▸ WHAT IS EXPECTED:
Would you please return the lines of the entries below starting at the line that has "リクルート (585, 33)" and ending at the line that has "โปรคืนเงินจากยอดเสียทุกวัน (385, 1047)", both included, exactly as they are?

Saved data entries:
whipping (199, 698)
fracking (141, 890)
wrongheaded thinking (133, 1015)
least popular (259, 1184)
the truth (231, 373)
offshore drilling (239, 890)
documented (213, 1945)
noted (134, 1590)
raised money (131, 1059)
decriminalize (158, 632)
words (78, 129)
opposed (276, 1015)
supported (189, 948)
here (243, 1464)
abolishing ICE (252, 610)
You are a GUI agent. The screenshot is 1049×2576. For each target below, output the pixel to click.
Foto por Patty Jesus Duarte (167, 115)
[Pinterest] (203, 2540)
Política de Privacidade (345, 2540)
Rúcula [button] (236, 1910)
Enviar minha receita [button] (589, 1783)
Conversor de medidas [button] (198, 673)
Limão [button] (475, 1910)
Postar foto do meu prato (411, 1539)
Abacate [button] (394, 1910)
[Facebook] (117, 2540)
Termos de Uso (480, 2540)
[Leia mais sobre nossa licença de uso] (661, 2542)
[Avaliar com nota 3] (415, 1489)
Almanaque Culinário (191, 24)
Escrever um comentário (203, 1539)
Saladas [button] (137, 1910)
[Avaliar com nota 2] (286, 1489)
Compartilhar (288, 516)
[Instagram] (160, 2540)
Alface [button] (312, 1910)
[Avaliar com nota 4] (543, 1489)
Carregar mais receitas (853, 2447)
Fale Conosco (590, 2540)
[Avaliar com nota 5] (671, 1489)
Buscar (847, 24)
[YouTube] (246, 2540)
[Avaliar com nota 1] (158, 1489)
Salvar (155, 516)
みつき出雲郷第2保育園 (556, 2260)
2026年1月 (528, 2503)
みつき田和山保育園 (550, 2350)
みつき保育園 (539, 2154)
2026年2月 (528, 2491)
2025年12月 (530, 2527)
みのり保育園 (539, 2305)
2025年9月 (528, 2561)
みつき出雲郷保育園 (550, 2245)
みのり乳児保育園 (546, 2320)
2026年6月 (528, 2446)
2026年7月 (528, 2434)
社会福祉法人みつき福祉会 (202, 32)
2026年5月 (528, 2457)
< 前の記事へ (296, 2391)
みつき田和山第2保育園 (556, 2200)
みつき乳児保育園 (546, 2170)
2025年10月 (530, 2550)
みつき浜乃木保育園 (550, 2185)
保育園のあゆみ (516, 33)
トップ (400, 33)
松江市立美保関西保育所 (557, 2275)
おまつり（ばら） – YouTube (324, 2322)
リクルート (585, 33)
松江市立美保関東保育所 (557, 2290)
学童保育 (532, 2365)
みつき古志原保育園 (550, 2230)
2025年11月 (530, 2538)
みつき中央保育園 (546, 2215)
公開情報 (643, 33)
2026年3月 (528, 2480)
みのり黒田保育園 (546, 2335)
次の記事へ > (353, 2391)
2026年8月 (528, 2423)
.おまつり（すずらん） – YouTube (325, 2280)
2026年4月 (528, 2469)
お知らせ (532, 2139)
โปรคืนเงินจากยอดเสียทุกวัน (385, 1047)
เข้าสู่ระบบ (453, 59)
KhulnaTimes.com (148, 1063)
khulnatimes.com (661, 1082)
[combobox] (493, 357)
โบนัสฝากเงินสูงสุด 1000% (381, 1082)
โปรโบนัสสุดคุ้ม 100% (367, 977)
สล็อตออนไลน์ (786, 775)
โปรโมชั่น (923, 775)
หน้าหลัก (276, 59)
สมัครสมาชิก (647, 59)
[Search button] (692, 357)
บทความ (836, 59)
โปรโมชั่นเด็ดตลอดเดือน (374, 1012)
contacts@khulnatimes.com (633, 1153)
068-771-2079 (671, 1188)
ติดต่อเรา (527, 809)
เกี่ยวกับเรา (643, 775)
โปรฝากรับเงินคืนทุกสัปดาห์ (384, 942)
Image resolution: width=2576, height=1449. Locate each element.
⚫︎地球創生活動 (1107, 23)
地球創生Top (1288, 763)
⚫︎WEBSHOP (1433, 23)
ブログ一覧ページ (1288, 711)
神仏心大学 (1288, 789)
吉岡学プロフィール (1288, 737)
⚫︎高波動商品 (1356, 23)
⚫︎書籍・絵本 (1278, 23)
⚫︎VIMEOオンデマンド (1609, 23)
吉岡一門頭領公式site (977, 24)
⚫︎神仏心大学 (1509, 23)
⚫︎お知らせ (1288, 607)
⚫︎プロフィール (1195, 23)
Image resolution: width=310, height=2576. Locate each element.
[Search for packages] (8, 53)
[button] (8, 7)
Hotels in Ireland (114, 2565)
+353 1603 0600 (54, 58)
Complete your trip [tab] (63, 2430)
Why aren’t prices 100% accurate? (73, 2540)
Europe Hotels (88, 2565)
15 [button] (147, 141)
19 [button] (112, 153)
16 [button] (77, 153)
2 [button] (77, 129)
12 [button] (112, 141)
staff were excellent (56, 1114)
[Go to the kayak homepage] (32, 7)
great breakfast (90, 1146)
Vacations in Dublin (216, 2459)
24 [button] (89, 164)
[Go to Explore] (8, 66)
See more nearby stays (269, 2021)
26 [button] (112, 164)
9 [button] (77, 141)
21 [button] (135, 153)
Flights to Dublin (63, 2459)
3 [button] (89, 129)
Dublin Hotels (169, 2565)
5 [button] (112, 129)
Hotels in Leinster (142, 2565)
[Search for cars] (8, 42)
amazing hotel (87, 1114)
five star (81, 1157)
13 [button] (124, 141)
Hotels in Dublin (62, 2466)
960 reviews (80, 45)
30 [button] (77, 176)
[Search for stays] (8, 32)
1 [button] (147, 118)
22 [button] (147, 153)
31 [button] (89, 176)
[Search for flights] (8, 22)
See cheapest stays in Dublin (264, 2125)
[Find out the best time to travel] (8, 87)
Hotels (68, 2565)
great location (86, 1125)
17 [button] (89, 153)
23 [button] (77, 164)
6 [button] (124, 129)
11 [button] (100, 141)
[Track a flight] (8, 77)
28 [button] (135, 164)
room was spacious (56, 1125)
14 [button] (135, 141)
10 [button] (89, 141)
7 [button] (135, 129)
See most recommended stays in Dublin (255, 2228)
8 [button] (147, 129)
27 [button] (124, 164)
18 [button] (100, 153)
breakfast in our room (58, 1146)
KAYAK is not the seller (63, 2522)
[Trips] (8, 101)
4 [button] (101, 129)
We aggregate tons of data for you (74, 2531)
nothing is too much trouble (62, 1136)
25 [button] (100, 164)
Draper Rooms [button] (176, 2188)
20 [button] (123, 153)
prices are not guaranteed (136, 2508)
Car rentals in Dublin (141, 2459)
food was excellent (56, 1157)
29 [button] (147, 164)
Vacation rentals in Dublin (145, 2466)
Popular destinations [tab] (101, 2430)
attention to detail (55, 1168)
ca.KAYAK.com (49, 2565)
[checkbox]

▸ SOLUTION TO THE EXERCISE:
リクルート (585, 33)
松江市立美保関東保育所 (557, 2290)
学童保育 (532, 2365)
みつき古志原保育園 (550, 2230)
2025年11月 (530, 2538)
みつき中央保育園 (546, 2215)
公開情報 (643, 33)
2026年3月 (528, 2480)
みのり黒田保育園 (546, 2335)
次の記事へ > (353, 2391)
2026年8月 (528, 2423)
.おまつり（すずらん） – YouTube (325, 2280)
2026年4月 (528, 2469)
お知らせ (532, 2139)
โปรคืนเงินจากยอดเสียทุกวัน (385, 1047)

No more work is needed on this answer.